Bois-d'Enghien (même jeu)
Ah ! bien, je ne trouve pas !

Le Général (s'essuyant le front)
Ah ! cet Boussin !… vous savez cet Boussin… yo l'ai couru après.

Bois-d'Enghien (rageur)
Eh bien ! ça m'est égal !… Vous ne l'avez pas attrapé, n'est-ce pas ?

Le Général
Si !… yo loui ai flanqué ma botte… Seulement, il n'était pas Boussin… Yo no sé comme est fait… quand il s'est retourné, il était oun autre !

Bois-d'Enghien
Ah !

Le Général
Oh ! mais yo lo rattraperai, cette Boussin !

Bois-d'Enghien (cassant)
Eh bien !… c'est très bien… mais qu'est-ce que vous voulez que j'y fasse ?

Le Général
Bueno !… Il n'est pas là la chosse !… yo souis venu qué yo vous parle.

Bois-d'Enghien
Oui. Eh bien ! plus tard… j'ai autre chose à faire que de causer.

Le Général
Porqué ?…

Bois-d'Enghien
"Porqué". Il est étonnant avec ses "porqué" ! Je vous dis que je suis à la porte de chez moi…

Le Général
Bueno… c'est oune pâcatile ! l'on peut causère sur la palière.

Bois-d'Enghien
Mais, sacristi, voyons… (Se penchant par-dessus la rampe en apercevant quelqu'un qui monte.)
Oh ! quelqu'un ! (Il se précipite dans l'escalier et gagne les dessus.)

Le Général
Eh bien ! où l'y va ! où l'y va ? (Montant trois marches et appelant.)
Bodégué ! Bodégué !

Bois-d'Enghien (de l'étage supérieur)
Oui, tout à l'heure ! tout à l'heure !

Le Général
Mais il est fol ! (Un monsieur apparaît sur le palier, salue le général en passant et gagne l'étage supérieur. Le Général rend le salut.)
Buenos dias !… quel il fait là-haut ?… Bodégué !… Bueno Bodégué… Bodégué ! (Appelant avec le cri des ramoneurs.)
Eh ! Boo-dégué !

Bois-d'Enghien (voix) (dans les dessus, avec le même cri)
Eh !

Le Général
Eh ! bienne, vénez !

Bois-d'Enghien (reparaissant)
Eh bien ! voilà, mon Dieu, voilà !

Le Général (redescendant)
Bueno… que vous l'avez, qué vous filez comme oun lapen ?

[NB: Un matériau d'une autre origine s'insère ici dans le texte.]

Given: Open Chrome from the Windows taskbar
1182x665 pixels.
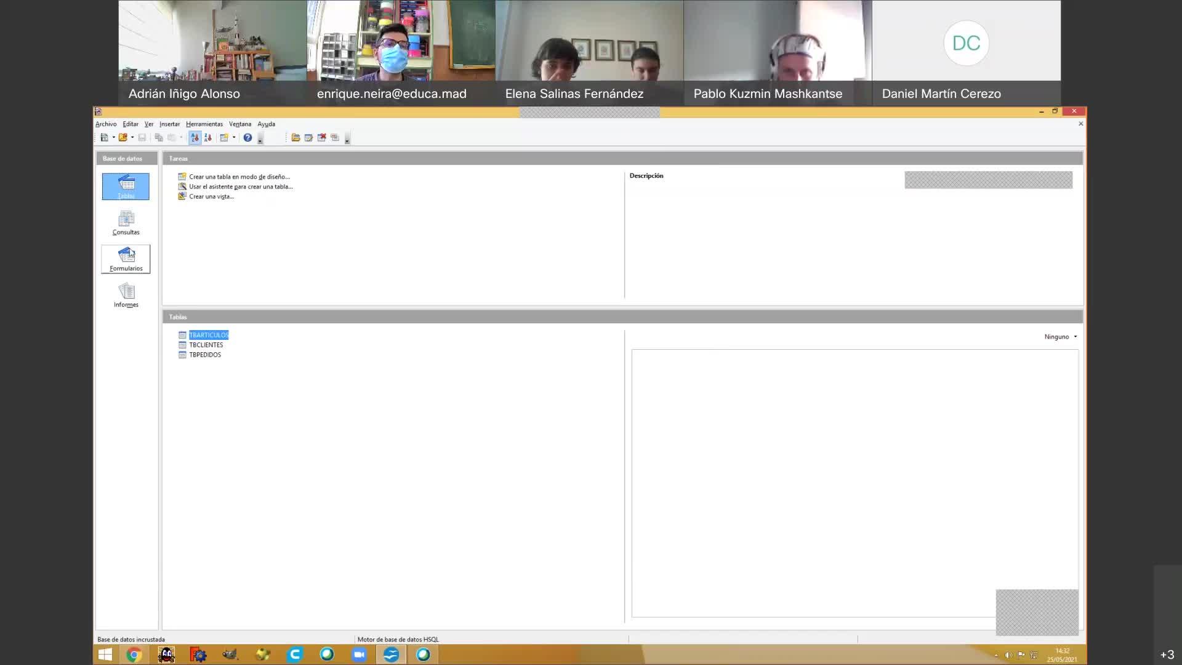Looking at the screenshot, I should [134, 655].
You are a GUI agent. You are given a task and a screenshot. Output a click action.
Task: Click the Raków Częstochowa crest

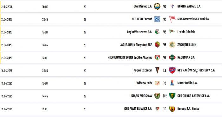coord(172,70)
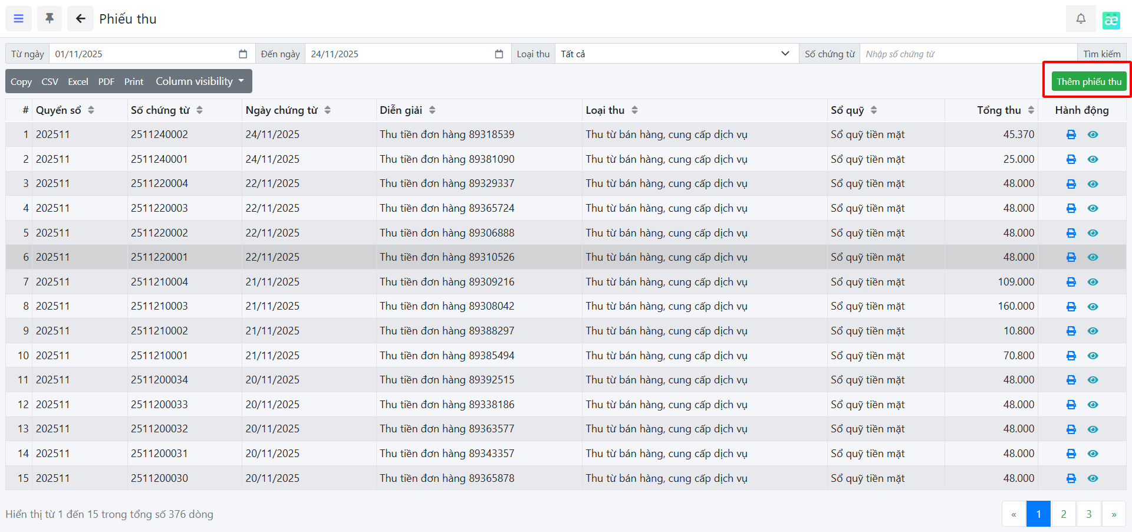Open the Column visibility dropdown
Viewport: 1132px width, 532px height.
(199, 81)
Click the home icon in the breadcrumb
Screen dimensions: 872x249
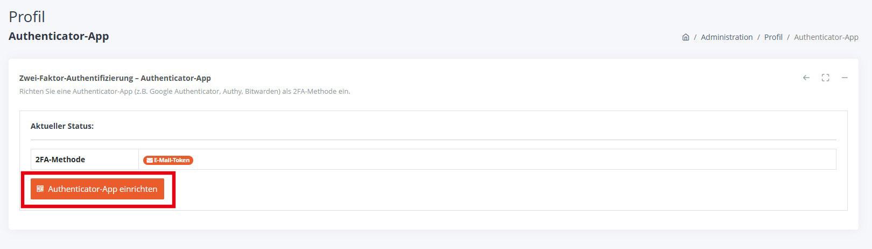click(x=685, y=37)
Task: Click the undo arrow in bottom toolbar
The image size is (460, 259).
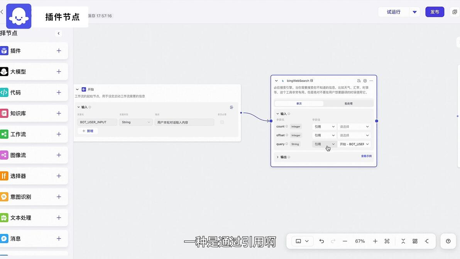Action: (321, 241)
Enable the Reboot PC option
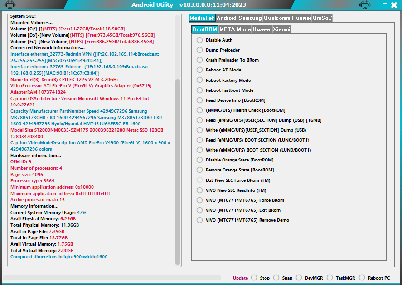The height and width of the screenshot is (285, 402). point(361,278)
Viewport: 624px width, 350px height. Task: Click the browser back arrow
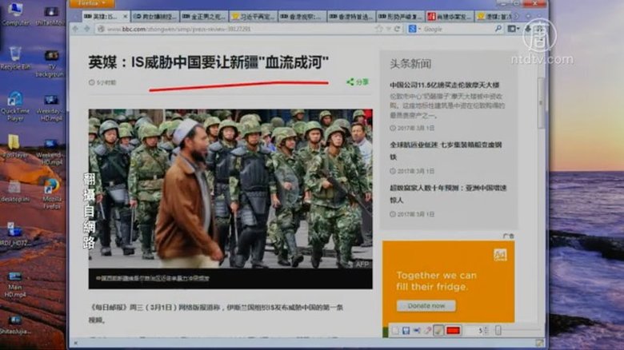pyautogui.click(x=75, y=29)
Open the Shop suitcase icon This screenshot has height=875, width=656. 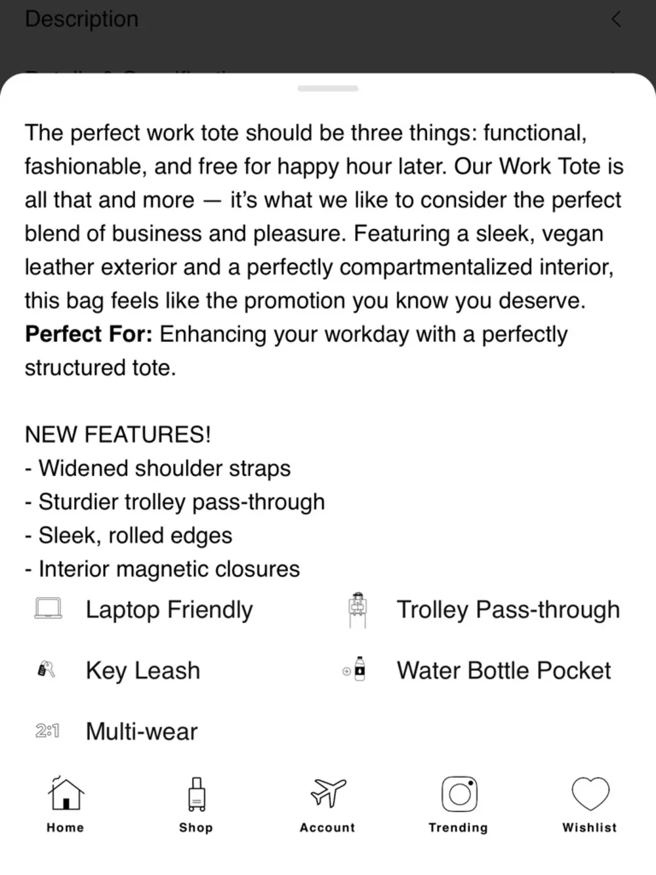click(196, 793)
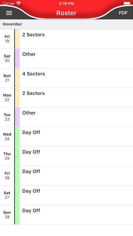Tap the green color bar for Wed 24

click(17, 137)
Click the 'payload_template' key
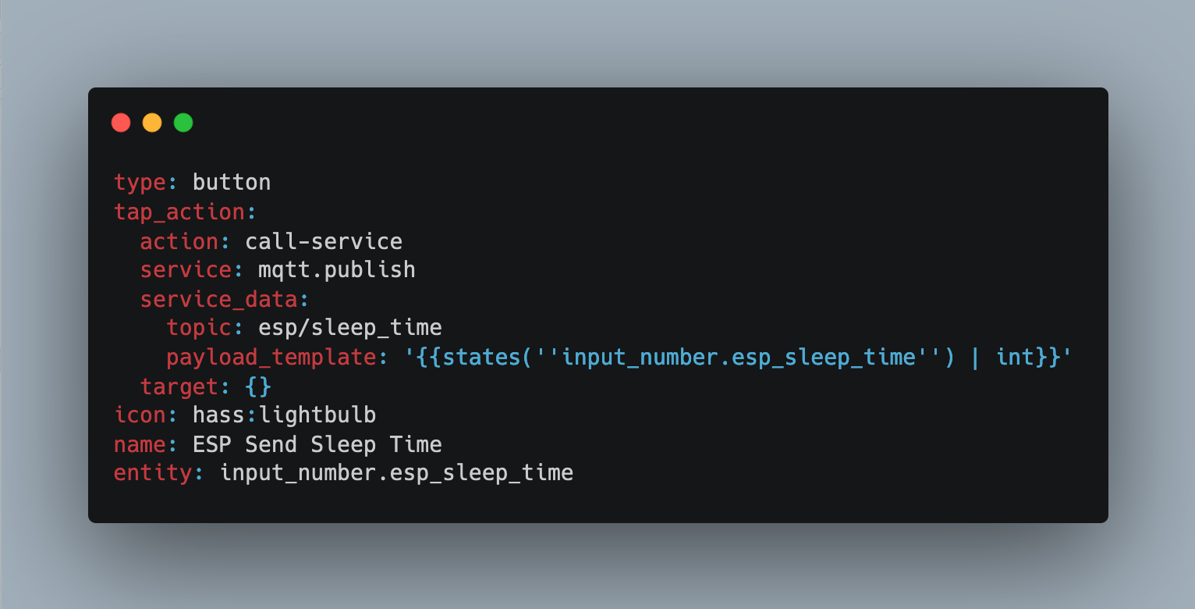 point(271,358)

Bois-d'Enghien (sur le palier)
Je ne peux pourtant pas me montrer dans cette tenue quand il y a des gens qui montent… (Secouant sa porte qui résiste.)
Oh ! cette porte ! vous n'auriez pas un passe-partout sur vous, n'importe quoi, un rossignol ?

Le Général (qui ne comprend pas)
Oun oisseau ?

Bois-d'Enghien (haussant les épaules)
Ah ! "oun oisseau" ! (Revenant à la question.)
Enfin quoi ? Qu'est-ce qu'il y a ?… Qu'est-ce que vous voulez ?

Le Général
Qué yo l'ai ! yo l'ai qué yo vous l'ai disse hier, yo l'étais vénu qué yo vous tue !

Bois-d'Enghien (furieux)
Encore !… Ah ! zut !

Le Général (furieux et avec panache)
Bodégué ! yo souis à vos ordres !

Bois-d'Enghien
Oui ? Eh bien ! allez donc me chercher un pantalon.

Le Général (bondissant)
Oun pantalon, moi ! (Il change de ton.)
Oh ! yo vous prie qué vous né fait pas le squeptique.

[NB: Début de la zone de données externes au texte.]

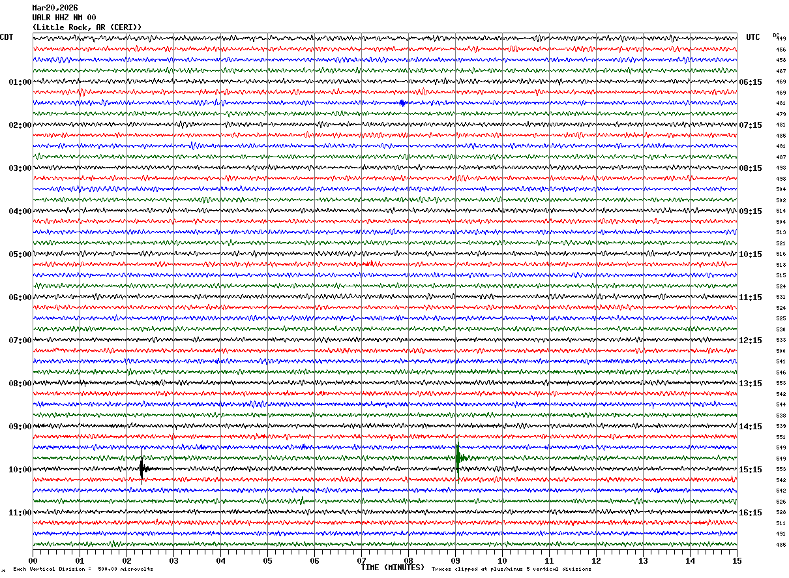Click the UALR HHZ NM 00 station label
Viewport: 789px width, 578px height.
coord(64,18)
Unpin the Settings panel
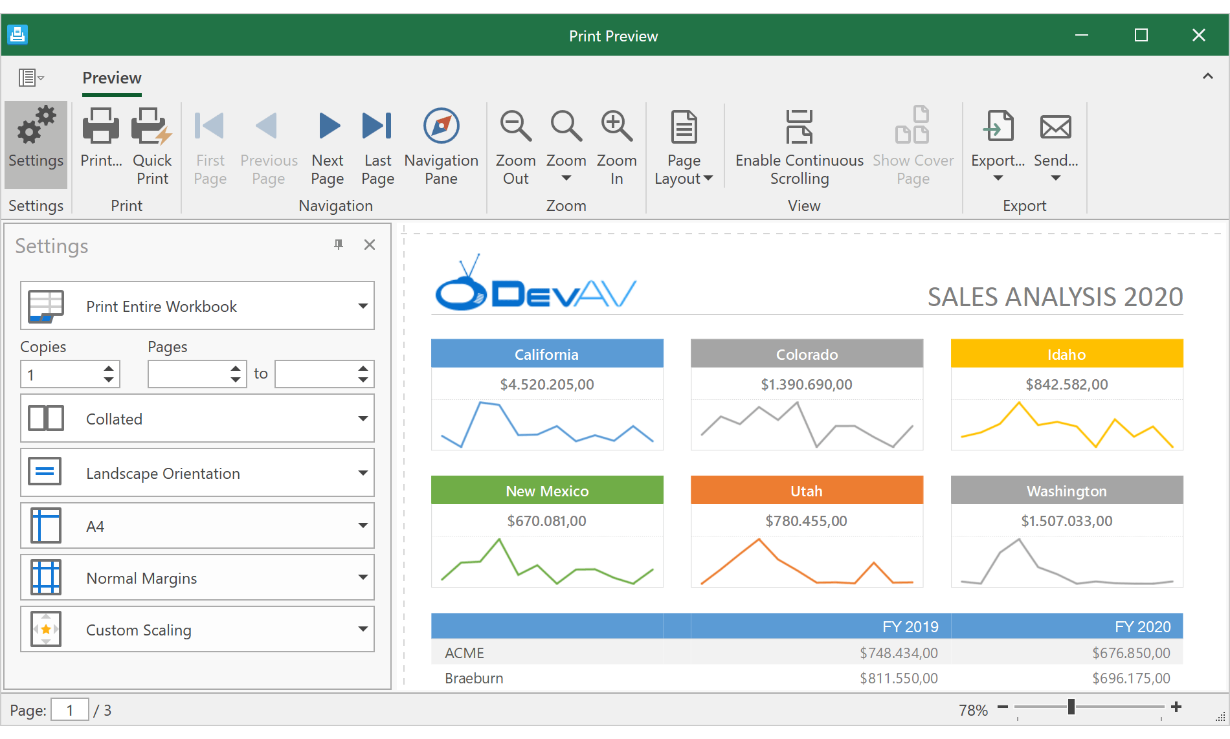1230x739 pixels. point(338,245)
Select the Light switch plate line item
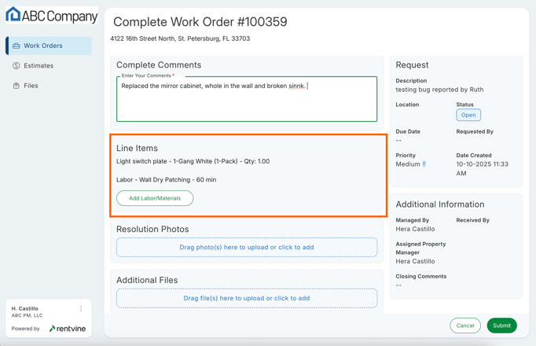Image resolution: width=536 pixels, height=346 pixels. pos(193,161)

Bois-d'Enghien (qui ne comprend pas)
Quoi ?

Le Général
Yo dis : qué vous ne fait pas le squeptique.

Bois-d'Enghien (comprenant)
Ah ? le sceptique. (Haussant les épaules.)
"Le squeptique". Qu'est-ce que ça veut dire le squeptique ? Parlez donc français au moins : s, c, é, ça ne fait pas squé, ça fait cé. On dit : "le sceptique", pas "le squeptique. "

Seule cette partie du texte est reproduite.